Soal Latihan:
A – Jawab pertanyaan berikut berdasarkan teks sumber tentang eksepsi Anas Urbaningrum.
(i) Berapa halaman nota keberatan yang ditulis Anas?
(ii) Siapa yang memimpin majelis hakim?
(iii) Menurut Anas, dalam berapa hari surat eksepsi itu ditulis?
B – Terjemahkan kalimat dari teks sumber ini ke dalam bahasa Inggris: "Bukan tanpa alasan warna biru dipilih sebagai tinta tulis dalam 30 halaman nota keberatannya."

Teks Sumber:
+ + + + + + +
Mantan Ketua Umum Partai Demokrat, Anas Urbaningrum saat sidang lanjutan di Pengadilan Tipikor, Jakarta, Jumat (6/6/2014) (Liputan6.com/Johan Tallo)
Liputan6.com, Jakarta - Anas Urbaningrum kembali duduk di kursi pesakitan. Sidang keduanya sebagai terdakwa kasus dugaan penerimaan hadiah atau janji dalam proses perencanaan Hambalang atau proyek-proyek lainnya dan pencucian uang digelar di Pengadilan Tindak Pidana Korupsi (Tipikor), Jakarta, Jumat 6 Juni 2014. Sidang mengagendakan eksepsi atau nota keberatan dari Anas.
Nota keberatan itu ditulis tangan oleh Anas dengan menggunakan tinta berwarna biru dalam 30 halaman dan dibacakan dengan berdiri selama sekitar 1 jam di hadapan majelis hakim yang dipimpin Haswandi dan disaksikan sejumlah pendukungnya dari Perhimpunan Pergerakan Indonesia (PPI).
Bukan tanpa alasan warna biru dipilih sebagai tinta tulis dalam 30 halaman nota keberatannya. Anas mengaku, biru adalah warna kesukaannya. Dan kebetulan, biru adalah warna khas Partai Demokrat. "Karena warna biru, saya suka warna biru. Kalau difotokopi kan warnanya jadi item," kata Anas.
Menurutnya, surat eksepsi tersebut ditulisnya hanya dalam 1 hari meski hanya bermodalkan pulpen. Ini lantaran di tahanan Komisi Pemberantasan Korupsi (KPK) tidak diperbolehkan menggunakan mesin tik. "Kalau tulisan tangan lebih otentik dan lebih resmi. Baru selesai dini hari," ucap Anas.
Dalam eksepsinya itu, Anas menyampaikan beberapa hal. Salah satunya, dia menyatakan bahwa isi dakwaan Jaksa Penuntut Umum (JPU) yang dilayangkan kepada dirinya seperti ditulis oleh mantan Bendahara Umum Partai Demokrat Muhammad Nazaruddin.
+ + + + + + +
Cuplikan Data:
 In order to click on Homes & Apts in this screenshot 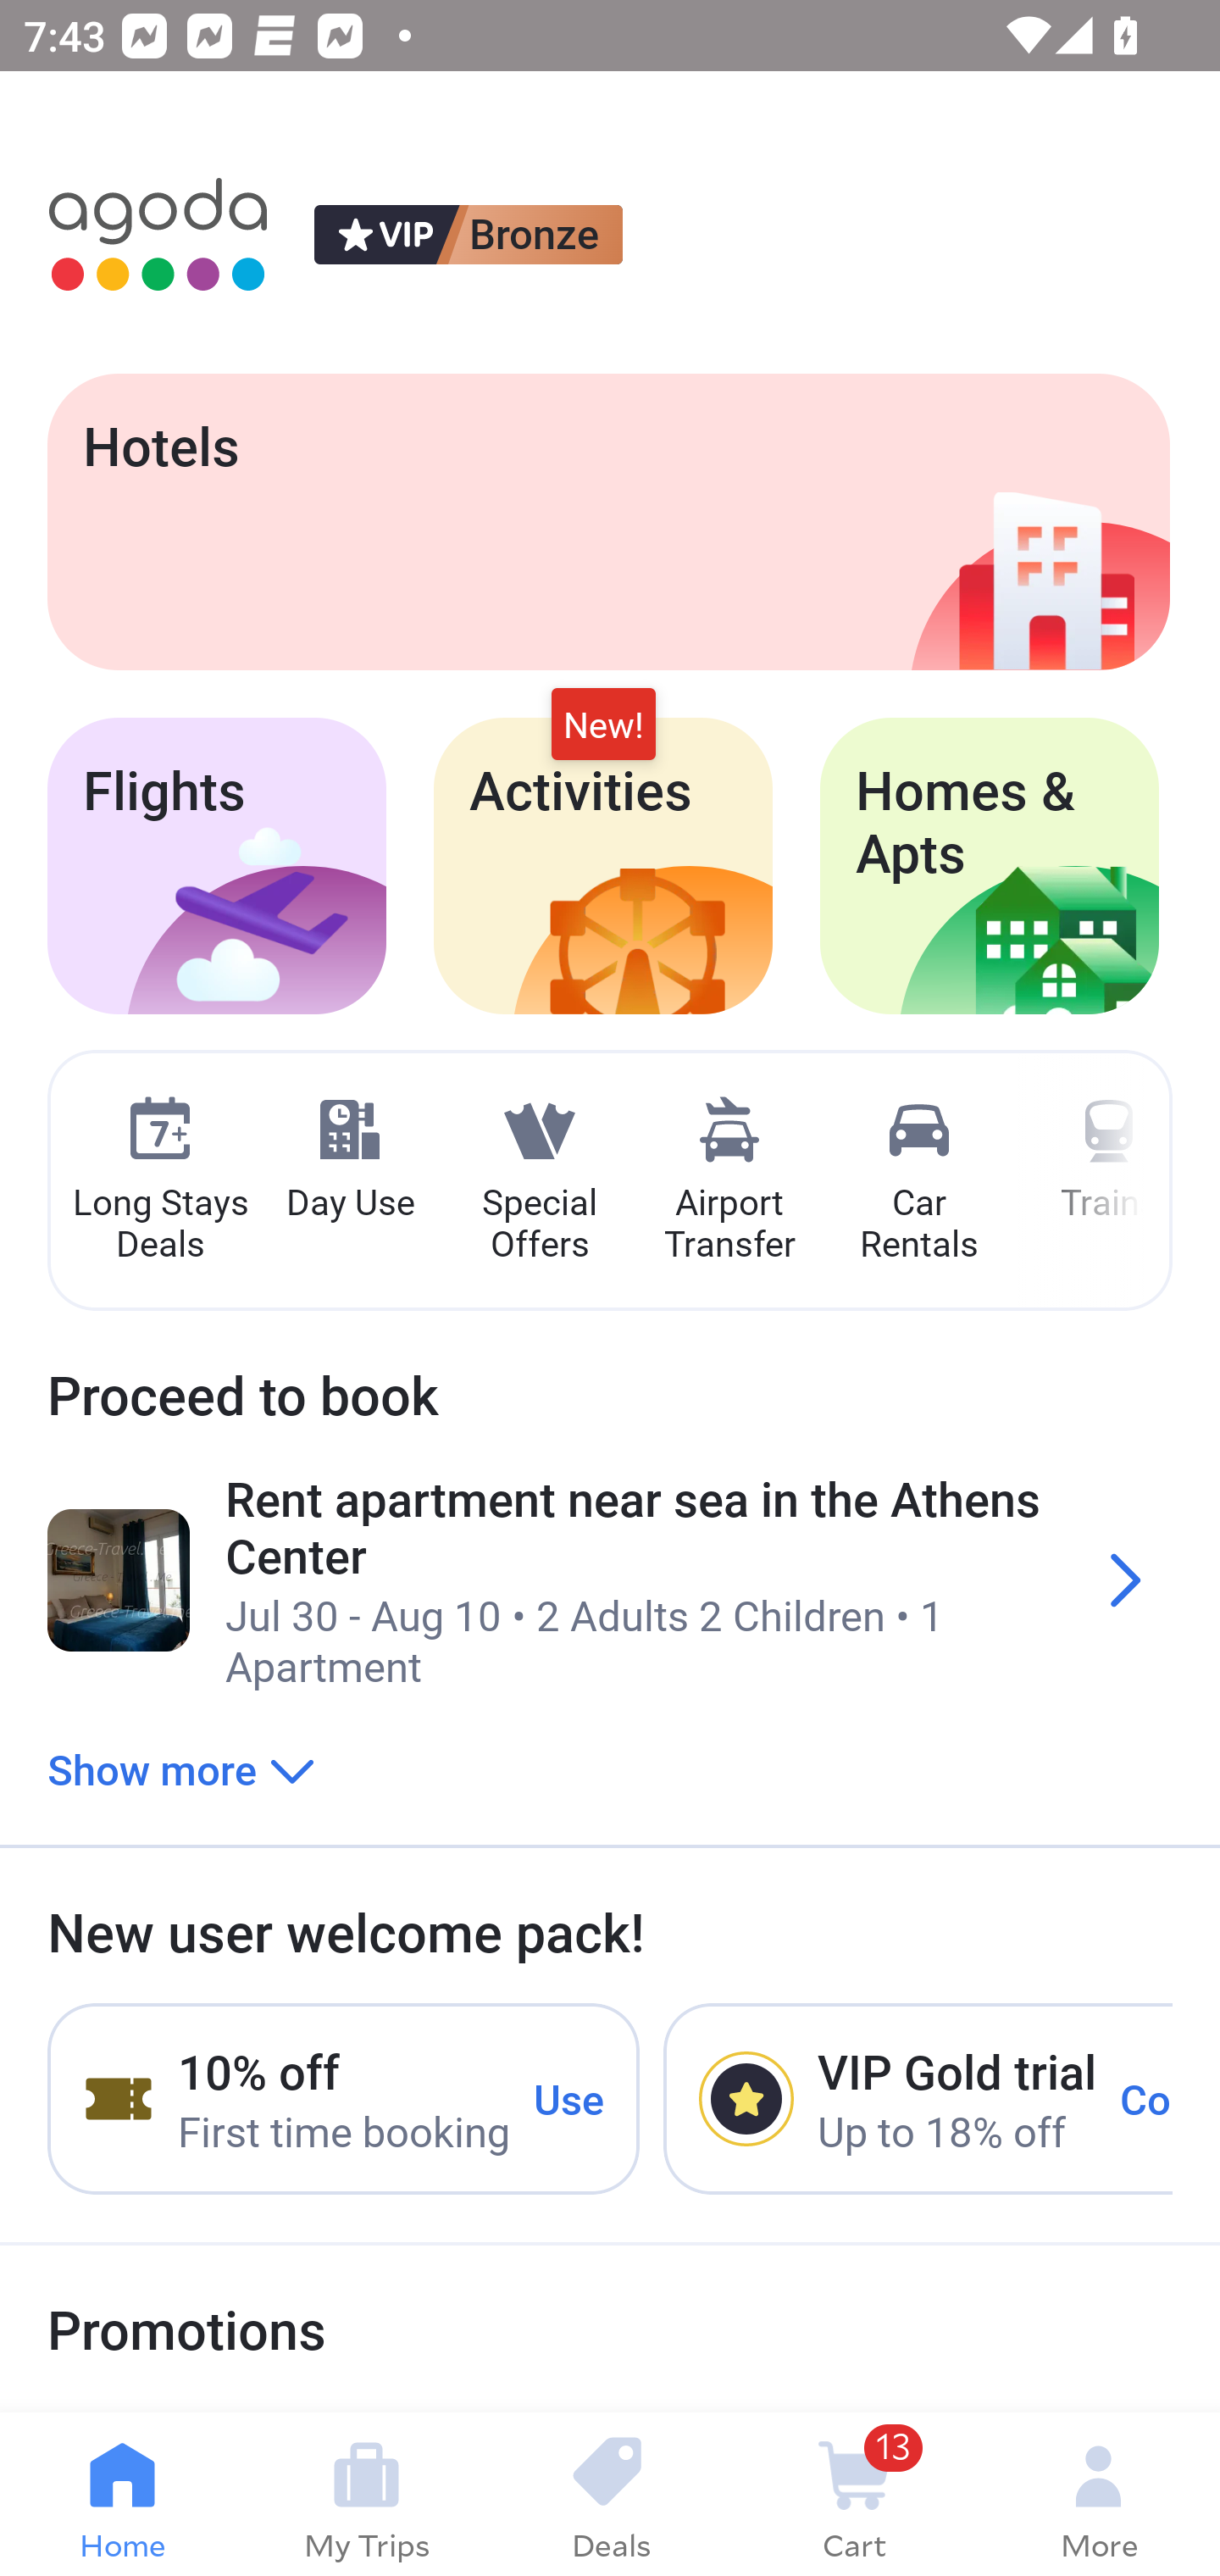, I will do `click(990, 866)`.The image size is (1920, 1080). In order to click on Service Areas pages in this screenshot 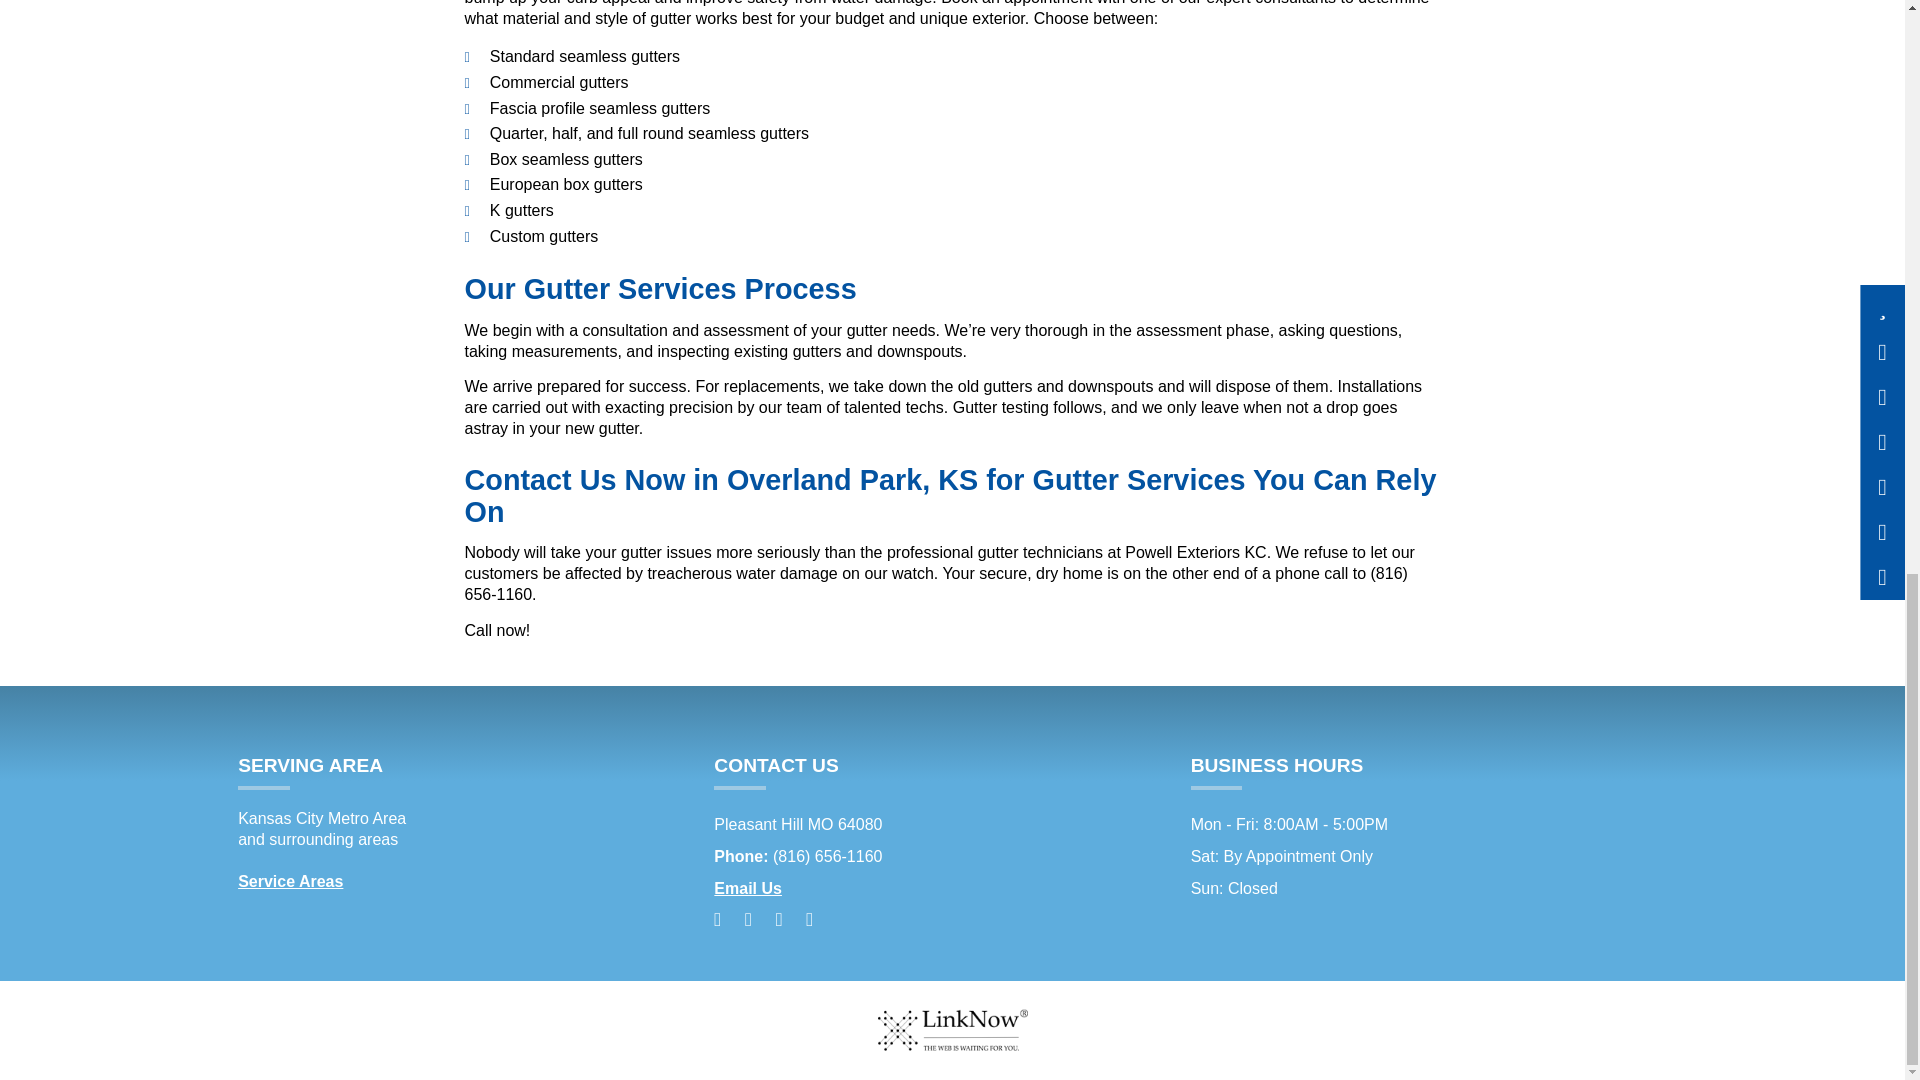, I will do `click(290, 880)`.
+ + + + + + +
Jawaban per Soal:
A –
(i) 30 halaman.
(ii) Haswandi.
(iii) 1 hari.

B – The choice of blue as the writing ink for the 30 pages of Anas's objection was not without reason.